Abstract

The study of investor behaviour in and around tail events is important as these impact market returns. Since the onset of the COVID-19 pandemic, financial markets worldwide have seen enormous falls amid widespread uncertainty initially and then bounced back strongly with greater momentum. This article investigates the short-term performance of public issues which had their debut on the Indian Stock exchanges during the time of the COVID-19 pandemic. It also analyses the impact of fear of the pandemic on underpricing, if any and the factors impacting their performance. It compares the pre-COVID and post-COVID initial public offerings (IPOs) in Indian Capital Market with a sample of 158 listings across nine years from 2013 to 2021 on the main board segment of the National Stock Exchange (NSE) and Bombay Stock Exchange (BSE). With the help of the t-test and multivariate regression applied on subscription data, listing data, listing gains, issue size, return on net worth, age and other factors, a more active retail investor group emerges with a statistically significant increase in underpricing during the COVID-19 era. The study provides strong evidence that the pandemic contributed towards increase in number of firms getting listed and higher levels of underpricing.

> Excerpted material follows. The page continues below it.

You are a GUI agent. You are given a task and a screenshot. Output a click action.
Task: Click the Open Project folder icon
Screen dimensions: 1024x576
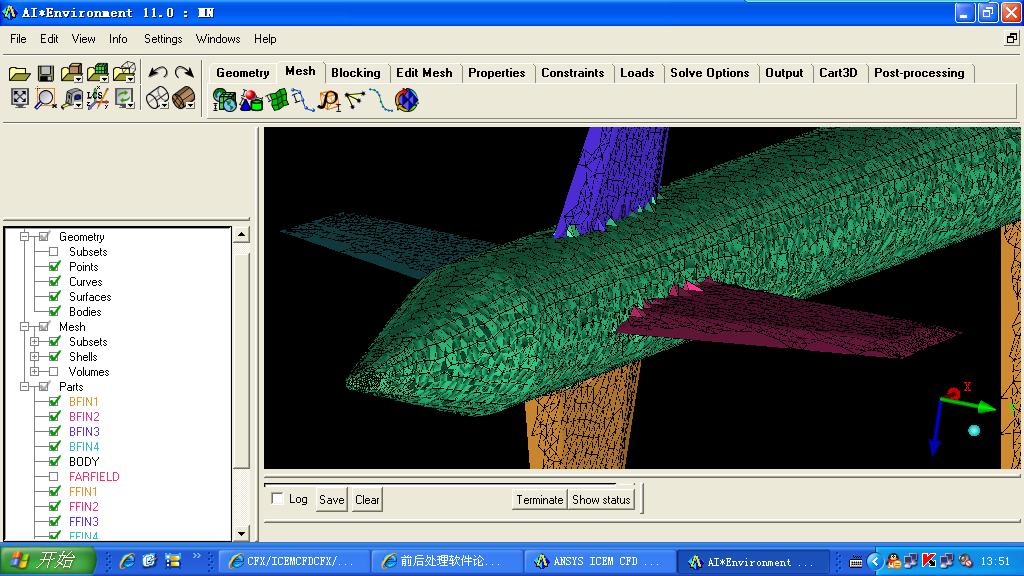[19, 73]
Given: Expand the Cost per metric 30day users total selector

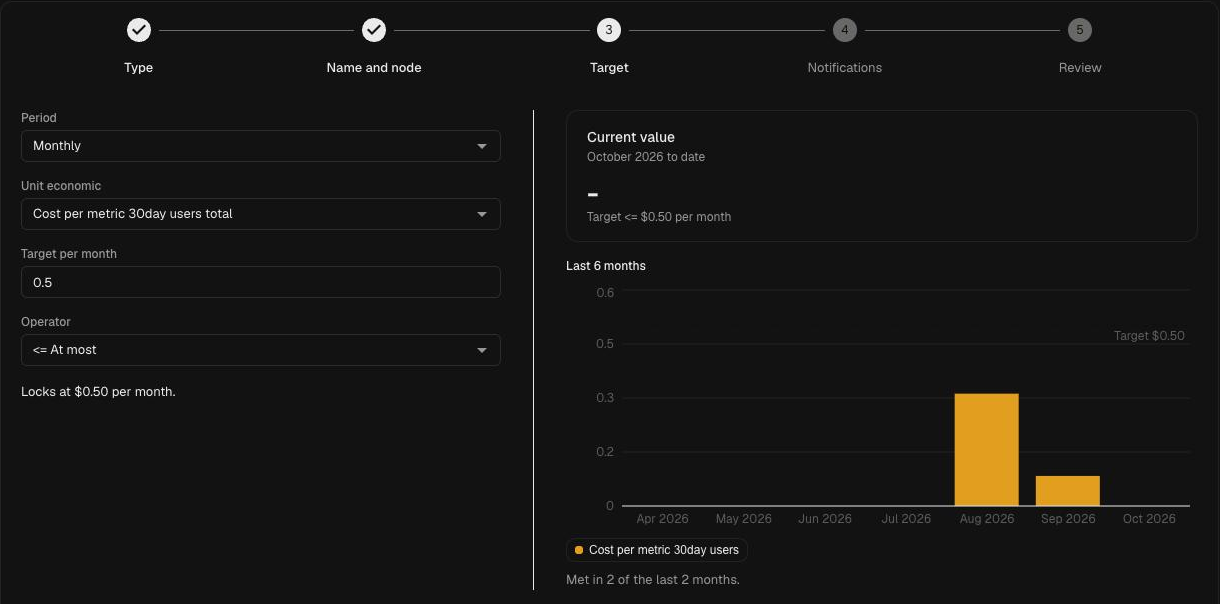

It also suggests that the impact was particularly on the investors’ sentiment with increase in retail subscription four folds. Desire to synthesize short term benefits and over optimism among the retail investors, has led to such increase. We summarize that in the post pandemic era, higher than usual listing gains and larger than usual issue sizes are affected by a radical shift in Indian retail investor behaviour. Tail events like COVID-19 have changed the way Indian investors behave and invest in IPO’s causing them to base their decisions on speculative metrics rather than the actual fundamentals of the issue. This article is a first-of-its-kind study to examine the impact of the pandemic on the equity market practices in India, namely, the anomaly of underpricing of IPOs or new listings on the main board segment.